Firstly there were a couple of other phone calls I wanted to make. I never had made that walk on the beach with Bella nor offered an explanation for not doing so. Not, I realized, that I would really need to do that. Bella could hardly have missed the level of media coverage my arrest had attracted. Whether or not she had tried to call me since hearing the news was unknown since the police still had my mobile phone and I hadn’t ever given her the Highrise landline number.
I remembered how kind she had been to me on the night of Robbie’s death. If anything, I had been plunged into even deeper despair by subsequent events than I had been then. And Bella, for whatever reason, had been the person who gave me some sort of comfort at the start of this dreadful nightmare I was now living. Maybe she really was the nearest thing I had to a friend. Gladys had been kind, too. More than kind. And wonderfully practical and helpful. But she didn’t hit the spot the way Bella did.

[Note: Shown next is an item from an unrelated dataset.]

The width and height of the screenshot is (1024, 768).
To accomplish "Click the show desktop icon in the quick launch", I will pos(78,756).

I so much wanted to call Bella. But, during our first meeting on Exmouth beach, which now seemed so very long ago, I’d plumbed her number straight into my detained mobile, and I had no other record of it. I tried directory enquiries to see if I could get a landline number for her, but I had no proper address, and a not particularly helpful operator could find no listing.

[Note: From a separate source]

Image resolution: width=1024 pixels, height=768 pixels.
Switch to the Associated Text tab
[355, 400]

I called Dad again as I’d promised. He still sounded terribly upset, probably not least because I again turned down his offer to drive to Highrise to look after me.
I checked my watch. It was now 11 a.m. I decided that if I hadn’t heard from Gladys by two o’clock, I would get a taxi into Okehampton, go to the bank again, draw every last penny out of my joint account with Robert and hire a car regardless.
However, not long after noon I heard two vehicles pull into the yard. I opened the front door and looked out. Gladys was driving one of them. I saw that she had Florrie in the back.
She coasted to a halt, stepped out of her car into the yard and, smiling broadly, opened one of the rear doors releasing my dog. Florrie demolished the distance between us in one bound then covered me with licks. And hair, of course. None the less, I cuddled her close.
‘However did you manage to get her here so quickly?’ I asked, while thanking Gladys profusely.
The vicar’s wife tapped the side of her prominent nose. ‘Not what you know, but who you know, flower,’ she said.
Meanwhile a man I couldn’t quite place, but whose face looked vaguely familiar, stepped out of the second vehicle, a small, not very new Ford.
Gladys introduced him as Bert Jameson, churchwarden at St Andrew’s. The man shook my hand with surprising warmth, I thought, under the circumstances.
‘This is Bert’s boy’s car,’ Gladys continued. ‘’Fraid young Charlie likes to put his foot down a bit too much and he’s got himself into a spot of bother. Too many points on his licence. Off the road for six months. He and his dad say you’re welcome to borrow the car as long as you pay the extra for the insurance. Sorry it’s not quite the class of motor you’re used to.’
‘Oh, Gladys, Bert, thank you so very much,’ I said with genuine gratitude. ‘It looks like a limo to me, I can tell you.’